Après beaucoup de difficultés, Singer obtint la permission de faire sortir Antonapoulos pour quelques heures. Il prépara chaque détail de l'excursion. Ils allèrent à la campagne en taxi, puis à quatre heures et demie se rendirent au restaurant de l'hôtel. Antonapoulos apprécia beaucoup son repas supplémentaire. Il commanda la moitié des plats de la carte et mangea gloutonnement. Mais, à la fin du dîner, il refusa de partir et se cramponna à la table. Singer le cajola et le chauffeur de taxi voulut employer la force. Antonapoulos résista comme un roc, se livrant à des gestes obscènes quand on l'approchait de trop près. Finalement, Singer acheta au gérant de l'hôtel une bouteille de whisky, grâce à laquelle il attira le Grec dans le taxi. Quand Singer jeta par la fenêtre la bouteille intacte, Antonapoulos sanglota de déception et d'humiliation. La fin de leur petite excursion rendit Singer très triste.
Sa visite suivante fut la dernière, les deux semaines de vacances étant presque terminées. Antonapoulos avait oublié les incidents précédents. Ils restèrent dans leur coin de la salle. Les minutes passaient rapidement. Les mains de Singer parlaient désespérément et son visage étroit était très pâle. Enfin, le moment du départ arriva. Singer prit son ami par le bras et scruta son visage comme il le faisait autrefois, avant qu'ils se séparent pour la journée de travail. Antonapoulos le regardait, l'air endormi, sans bouger. Singer quitta la salle, les mains crispées au fond de ses poches.

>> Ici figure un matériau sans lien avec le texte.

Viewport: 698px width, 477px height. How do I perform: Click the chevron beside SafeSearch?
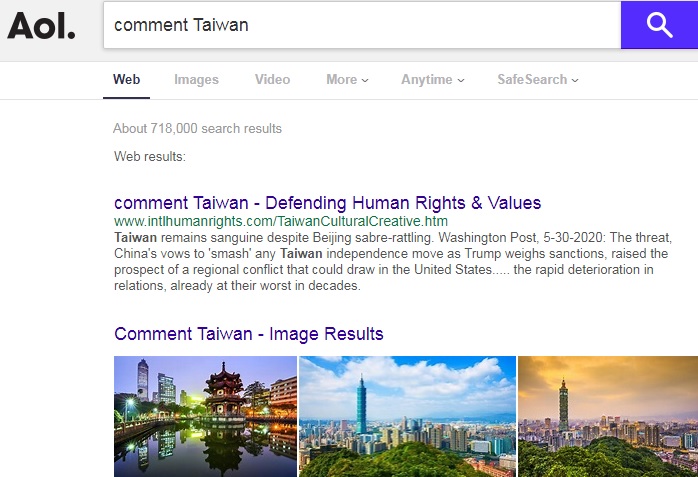[x=575, y=81]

Peu après, Singer reprit sa chambre dans la pension ; Mick, Jake Blount et le Dr Copeland recommencèrent leurs visites. Tous voulaient savoir où il était allé et pourquoi il ne les avait pas avertis de ses projets. Mais Singer feignait de ne pas comprendre leurs questions, et son sourire restait impénétrable.
À tour de rôle, ils venaient dans la chambre de Singer passer la soirée. Le muet était toujours pensif et calme. De ses doux yeux aux teintes multiples émanait une gravité de sorcier. Mick Kelly, Jake Blount et le Dr Copeland venaient dans la chambre silencieuse, et ils parlaient — car ils savaient le muet à même de comprendre tout ce qu'ils voulaient lui dire. Et peut-être plus encore.